In fact, in general use it’s so smooth you’d be hard-pressed to notice a difference between the T3 and Z2. The only time the T3’s 1.4GHz processor begins to creak is when playing the most demanding games. Titles such as Asphalt 8 will run just fine, but frames drop here and there, with occasional juddering. And, as we mentioned, the low pixel count means games don’t look their best.
The screen isn’t the only part of the T3 with a pixel deficiency; the rear camera has only eight megapixels. While this may be standard for mid-range devices, it’s still a shame that Sony didn’t push the boat out a little in this department, particularly with the exceptional 20.7-megapixel camera on the back of the Z2 fresh in our memory.
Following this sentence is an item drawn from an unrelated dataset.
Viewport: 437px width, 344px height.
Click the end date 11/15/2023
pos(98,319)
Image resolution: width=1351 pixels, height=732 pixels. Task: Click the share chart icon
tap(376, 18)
The software is decent even if the hardware doesn’t excel. Sony’s camera app has a satisfying number of sliders and filters to compensate for the camera’s shortcomings.
The snapper can struggle in mixed lighting conditions, so being able to manually adjust the exposure helps. Chances are that unless you’re outdoors in broad daylight, though, you’ll never really get the shot exactly how you’d like it.
One component that doesn’t disappoint is the battery. Despite the phone having a sizeable screen, its 2,500mAh battery goes a fair distance. It’ll comfortably sit for over a week on standby, while heavy usage with full brightness and a WiFi connection can yield up to 10 hours’ use.
Combine that with Sony’s STAMINA Mode power-saving option and it’ll really run. Useful, but doesn’t everybody charge their phone each night anyway?
It’s a shame – and a little perplexing – that Sony didn’t include the T2 Ultra’s even larger 3,000mAh battery for good measure.
Stamina Mode is definitely one of the more useful Sony apps, and the usual suite is all there. You have the Walkman (remember those?) music player app, which is certainly an improvement over the stock Android player. You also get Track ID, Sony’s answer to Shazam, although you’ll probably find yourself downloading the latter anyway.
It’s also got SmartConnect for easy synchronising with the Sony SmartBand, as well as Sony’s other less successful wearables.
When you factor in the variety of apps, smooth running and premium build, what you have is a user experience remarkably similar to that of the considerably more expensive Z2. Just a warning though, the T3 isn’t waterproof, so be sure not to take it for a swim.
With that in mind, if you’re looking for a cheaper version of the Z2, then the T3 is a winner. If it’s a Sony phablet you’re looking for, though, it becomes a very hard sell, thanks to the existence of the T2 Ultra – a better device in almost every regard, not to mention considerably less costly
The only reason to opt for the T3 is if you’re after a smaller screen.
It’s still hard to criticise the T3 as a device in its own right, though. It’s got enough power to please anybody shopping outside of flagship phone territory, and it looks and feels great.
Sony is its own worst enemy here, but greater choice can only be a good thing for you, the smartphone buyer.